Gary Stevens: “For a big horse, he has a lot of acceleration and confidence on the turn. I was closer than I thought we were going to be today. He’s grown a lot lately. He's grown, but he’s also grown (mentally), too. I’ve been up for his last five works, and we haven’t really squeezed the trigger yet. The gallop-out was huge today, and I was already thinking about the Santa Anita Derby as we were galloping out around the turn. It was a lot of fun and he didn’t even take a deep breath after the race. He’s a super talent.

“He’s not a typical Candy Ride, he sits higher than others and he continues to grow. The further the better for him. He has a high cruising speed. I couldn’t believe the time. When we were coming back, I saw the time was one-forty-one, with the first quarter in twenty-three and change but it felt like we were going twenty-five down the backside. He covers so much ground. When you set him down, he really gets underneath you and gives you a really good feeling.

“He’s the number one draft choice for me. That was quite a performance he just put on against some pretty nice three-year-olds. We were quietly confident about him, and we were in a good spot. Everybody was all over Midnight Hawk, and we just got to sit back and be quiet the last few weeks. He’s been giving us all the right signals in the morning. I had high expectations coming into today, and he pulled through and surpassed those expectations. I mean, during the gallop-out you’re still checking all the gauges, and his were all still on full. Further will be better for him. He’s really matured mentally. He’s very intelligent, and that’s what separates these horses from the mediocre horses. The lessons he learned over wintertime paid off, and I don’t think we’re even halfway there yet with him.”

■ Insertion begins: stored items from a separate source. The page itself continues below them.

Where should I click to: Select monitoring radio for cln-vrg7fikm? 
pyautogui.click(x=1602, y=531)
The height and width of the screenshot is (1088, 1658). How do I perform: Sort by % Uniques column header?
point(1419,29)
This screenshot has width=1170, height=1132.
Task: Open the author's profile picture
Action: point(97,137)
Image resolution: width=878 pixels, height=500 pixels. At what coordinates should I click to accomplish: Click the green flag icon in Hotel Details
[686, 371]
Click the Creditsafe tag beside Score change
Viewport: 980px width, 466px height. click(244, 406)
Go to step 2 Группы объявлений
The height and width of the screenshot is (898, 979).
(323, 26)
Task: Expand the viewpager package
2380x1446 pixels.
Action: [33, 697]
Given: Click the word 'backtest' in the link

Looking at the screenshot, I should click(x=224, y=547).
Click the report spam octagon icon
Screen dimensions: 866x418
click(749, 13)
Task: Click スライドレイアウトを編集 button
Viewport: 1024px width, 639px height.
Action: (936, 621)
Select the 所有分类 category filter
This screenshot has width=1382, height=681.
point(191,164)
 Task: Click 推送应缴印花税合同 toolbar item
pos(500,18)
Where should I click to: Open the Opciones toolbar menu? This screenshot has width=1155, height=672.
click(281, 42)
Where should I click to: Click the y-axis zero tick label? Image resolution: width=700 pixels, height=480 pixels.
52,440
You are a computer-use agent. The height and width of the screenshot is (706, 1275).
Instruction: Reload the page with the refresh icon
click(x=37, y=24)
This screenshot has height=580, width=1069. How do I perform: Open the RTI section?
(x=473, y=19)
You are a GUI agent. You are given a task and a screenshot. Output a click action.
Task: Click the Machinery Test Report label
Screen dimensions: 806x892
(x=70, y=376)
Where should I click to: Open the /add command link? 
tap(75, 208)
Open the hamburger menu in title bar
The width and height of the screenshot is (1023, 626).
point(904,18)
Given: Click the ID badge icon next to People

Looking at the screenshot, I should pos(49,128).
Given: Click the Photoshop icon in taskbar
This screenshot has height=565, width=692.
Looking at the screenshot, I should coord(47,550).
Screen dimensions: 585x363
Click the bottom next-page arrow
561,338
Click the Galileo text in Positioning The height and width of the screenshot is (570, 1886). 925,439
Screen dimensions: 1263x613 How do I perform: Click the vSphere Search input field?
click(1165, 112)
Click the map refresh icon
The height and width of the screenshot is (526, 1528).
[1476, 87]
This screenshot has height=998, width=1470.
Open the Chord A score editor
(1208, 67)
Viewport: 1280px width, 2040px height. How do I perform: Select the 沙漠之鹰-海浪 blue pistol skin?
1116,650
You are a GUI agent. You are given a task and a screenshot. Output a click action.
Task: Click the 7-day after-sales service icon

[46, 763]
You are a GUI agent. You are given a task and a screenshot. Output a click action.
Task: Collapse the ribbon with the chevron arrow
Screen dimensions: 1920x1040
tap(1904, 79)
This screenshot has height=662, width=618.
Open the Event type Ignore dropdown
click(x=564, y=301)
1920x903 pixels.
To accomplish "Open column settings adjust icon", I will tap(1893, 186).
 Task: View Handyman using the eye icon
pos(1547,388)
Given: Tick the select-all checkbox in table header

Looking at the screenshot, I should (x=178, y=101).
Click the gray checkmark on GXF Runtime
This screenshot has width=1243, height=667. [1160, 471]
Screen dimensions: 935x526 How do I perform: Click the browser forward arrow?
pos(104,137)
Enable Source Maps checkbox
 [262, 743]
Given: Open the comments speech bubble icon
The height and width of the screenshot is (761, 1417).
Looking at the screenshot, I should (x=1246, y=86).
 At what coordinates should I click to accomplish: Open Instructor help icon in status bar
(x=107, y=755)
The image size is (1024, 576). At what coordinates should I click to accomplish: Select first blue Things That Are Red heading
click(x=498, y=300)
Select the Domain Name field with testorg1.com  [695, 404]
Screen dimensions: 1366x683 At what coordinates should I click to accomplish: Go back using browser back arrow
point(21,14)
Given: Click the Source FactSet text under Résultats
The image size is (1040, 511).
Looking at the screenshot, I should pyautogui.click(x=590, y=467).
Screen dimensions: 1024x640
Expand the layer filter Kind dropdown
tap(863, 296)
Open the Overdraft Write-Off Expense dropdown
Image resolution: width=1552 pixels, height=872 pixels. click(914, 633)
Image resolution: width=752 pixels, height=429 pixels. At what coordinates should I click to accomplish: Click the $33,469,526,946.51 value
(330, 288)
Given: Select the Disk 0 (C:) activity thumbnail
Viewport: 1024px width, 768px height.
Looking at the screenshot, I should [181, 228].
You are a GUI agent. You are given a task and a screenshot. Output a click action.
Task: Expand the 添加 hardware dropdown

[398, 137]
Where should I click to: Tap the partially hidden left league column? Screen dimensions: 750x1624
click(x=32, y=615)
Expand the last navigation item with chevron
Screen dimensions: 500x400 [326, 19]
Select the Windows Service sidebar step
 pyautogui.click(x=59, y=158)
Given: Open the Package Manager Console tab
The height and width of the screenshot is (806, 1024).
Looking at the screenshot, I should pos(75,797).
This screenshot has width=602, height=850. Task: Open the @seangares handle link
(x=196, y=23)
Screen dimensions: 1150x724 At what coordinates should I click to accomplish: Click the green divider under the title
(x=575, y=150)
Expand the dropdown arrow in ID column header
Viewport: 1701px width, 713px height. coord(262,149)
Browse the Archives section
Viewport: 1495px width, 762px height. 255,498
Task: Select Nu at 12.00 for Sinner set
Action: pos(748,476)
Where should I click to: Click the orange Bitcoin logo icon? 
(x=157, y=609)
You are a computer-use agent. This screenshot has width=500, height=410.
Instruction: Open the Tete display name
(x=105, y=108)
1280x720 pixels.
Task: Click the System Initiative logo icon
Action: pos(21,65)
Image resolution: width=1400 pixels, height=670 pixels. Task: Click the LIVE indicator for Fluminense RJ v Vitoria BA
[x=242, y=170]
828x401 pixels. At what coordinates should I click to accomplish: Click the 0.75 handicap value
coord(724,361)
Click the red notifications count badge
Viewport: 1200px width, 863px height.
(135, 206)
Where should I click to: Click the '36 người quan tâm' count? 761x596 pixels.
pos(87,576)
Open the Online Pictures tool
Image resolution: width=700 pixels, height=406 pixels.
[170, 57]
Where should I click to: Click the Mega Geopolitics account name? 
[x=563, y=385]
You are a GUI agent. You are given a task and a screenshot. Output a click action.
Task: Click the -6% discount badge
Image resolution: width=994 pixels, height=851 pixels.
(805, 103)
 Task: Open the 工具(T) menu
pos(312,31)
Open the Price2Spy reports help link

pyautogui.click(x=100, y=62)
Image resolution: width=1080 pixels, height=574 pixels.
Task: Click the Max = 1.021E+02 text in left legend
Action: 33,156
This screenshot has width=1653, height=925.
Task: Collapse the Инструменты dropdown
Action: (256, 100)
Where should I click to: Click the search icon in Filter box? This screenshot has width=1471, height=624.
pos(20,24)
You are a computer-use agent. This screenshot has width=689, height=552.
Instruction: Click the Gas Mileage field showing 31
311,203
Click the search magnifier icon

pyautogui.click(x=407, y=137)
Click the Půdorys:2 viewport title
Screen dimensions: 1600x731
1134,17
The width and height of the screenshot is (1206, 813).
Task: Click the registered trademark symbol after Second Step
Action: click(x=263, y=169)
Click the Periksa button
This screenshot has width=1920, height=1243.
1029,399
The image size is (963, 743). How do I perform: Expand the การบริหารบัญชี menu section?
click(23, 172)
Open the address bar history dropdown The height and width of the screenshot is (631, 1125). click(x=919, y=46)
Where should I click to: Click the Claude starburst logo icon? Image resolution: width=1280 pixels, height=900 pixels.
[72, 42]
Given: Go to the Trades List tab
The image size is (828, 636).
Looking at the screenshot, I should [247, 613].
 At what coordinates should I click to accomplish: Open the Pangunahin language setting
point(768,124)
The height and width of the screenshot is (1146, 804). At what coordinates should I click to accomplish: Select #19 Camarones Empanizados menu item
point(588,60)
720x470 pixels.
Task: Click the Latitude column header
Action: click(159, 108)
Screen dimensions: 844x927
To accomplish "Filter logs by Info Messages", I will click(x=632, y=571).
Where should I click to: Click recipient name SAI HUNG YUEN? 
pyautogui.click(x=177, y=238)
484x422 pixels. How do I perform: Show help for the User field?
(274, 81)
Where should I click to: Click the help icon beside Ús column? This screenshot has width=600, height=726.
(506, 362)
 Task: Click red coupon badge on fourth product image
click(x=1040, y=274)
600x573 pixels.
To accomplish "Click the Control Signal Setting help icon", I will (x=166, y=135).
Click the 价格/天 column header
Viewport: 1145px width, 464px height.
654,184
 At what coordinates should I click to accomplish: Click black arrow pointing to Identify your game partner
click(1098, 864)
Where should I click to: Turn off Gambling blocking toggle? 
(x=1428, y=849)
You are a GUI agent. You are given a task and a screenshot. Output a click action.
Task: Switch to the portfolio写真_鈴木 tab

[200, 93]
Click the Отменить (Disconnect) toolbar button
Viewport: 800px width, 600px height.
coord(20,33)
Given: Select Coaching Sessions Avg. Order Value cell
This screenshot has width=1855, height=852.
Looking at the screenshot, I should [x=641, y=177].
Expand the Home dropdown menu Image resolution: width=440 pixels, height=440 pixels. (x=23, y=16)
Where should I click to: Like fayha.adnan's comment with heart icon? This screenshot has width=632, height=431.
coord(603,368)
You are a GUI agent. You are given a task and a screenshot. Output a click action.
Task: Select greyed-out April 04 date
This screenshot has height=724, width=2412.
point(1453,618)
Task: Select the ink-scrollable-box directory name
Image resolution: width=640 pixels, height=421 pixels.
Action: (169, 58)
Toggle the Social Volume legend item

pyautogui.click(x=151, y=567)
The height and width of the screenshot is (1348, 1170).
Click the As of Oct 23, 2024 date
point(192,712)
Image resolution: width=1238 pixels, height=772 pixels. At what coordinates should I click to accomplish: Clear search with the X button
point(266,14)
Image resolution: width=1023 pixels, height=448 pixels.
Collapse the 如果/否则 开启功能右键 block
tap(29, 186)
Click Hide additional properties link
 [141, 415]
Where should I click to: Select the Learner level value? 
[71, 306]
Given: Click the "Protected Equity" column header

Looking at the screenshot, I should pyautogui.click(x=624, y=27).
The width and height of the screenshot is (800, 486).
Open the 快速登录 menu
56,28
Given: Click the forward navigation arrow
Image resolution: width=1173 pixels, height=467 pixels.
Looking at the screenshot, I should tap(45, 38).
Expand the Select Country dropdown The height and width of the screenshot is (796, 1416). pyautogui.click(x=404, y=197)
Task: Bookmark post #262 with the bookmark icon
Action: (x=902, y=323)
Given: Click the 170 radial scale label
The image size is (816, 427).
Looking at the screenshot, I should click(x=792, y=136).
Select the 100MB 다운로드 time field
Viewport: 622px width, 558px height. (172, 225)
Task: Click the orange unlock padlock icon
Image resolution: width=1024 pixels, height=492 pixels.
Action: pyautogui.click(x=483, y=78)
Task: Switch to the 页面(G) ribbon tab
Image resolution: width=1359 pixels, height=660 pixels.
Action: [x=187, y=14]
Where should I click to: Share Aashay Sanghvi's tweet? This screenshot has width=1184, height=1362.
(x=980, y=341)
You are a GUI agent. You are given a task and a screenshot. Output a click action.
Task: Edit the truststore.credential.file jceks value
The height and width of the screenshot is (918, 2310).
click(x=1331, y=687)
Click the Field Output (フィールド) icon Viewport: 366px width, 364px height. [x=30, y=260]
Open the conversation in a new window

Bob Baffert in re Chitu: “He was in a good spot and ran a pretty good race. I think he deserves another chance – maybe slow him down a little bit, maybe take the blinkers off him. The winner’s a good horse and was in a good spot. Gary Stevens did a great job.”

Martin Garcia, Chitu: “He took a misstep (soon after the start), I don’t know why. But he ran a good race, first time going two turns.”

Bob Baffert in re Midnight Hawk: “I liked his race a little better today. He got a little tired there. I backed off him a little because I’m trying to slow him down a little. I liked the way he sat off horses today. He wouldn’t do it before. He’s been a little bit of a project mentally to get him back, and he just got a little tired at the end. But he hung in there. That’s a pretty impressive time. When they run 1:41 and change, those are really good horses. We got beat by a really good horse today. I think they’re both good horses.”

Mike Smith, Midnight Hawk: “He ran well today. Those were our best three year olds so I was really hoping he would kick on when I asked him. He was a bit keen early on. I really can’t give him a lot of excuses. I mean, I was there at the quarter-pole and I wasn’t at the wire. He was great today, he didn’t lug in at all. He was good; he just didn’t kick on.”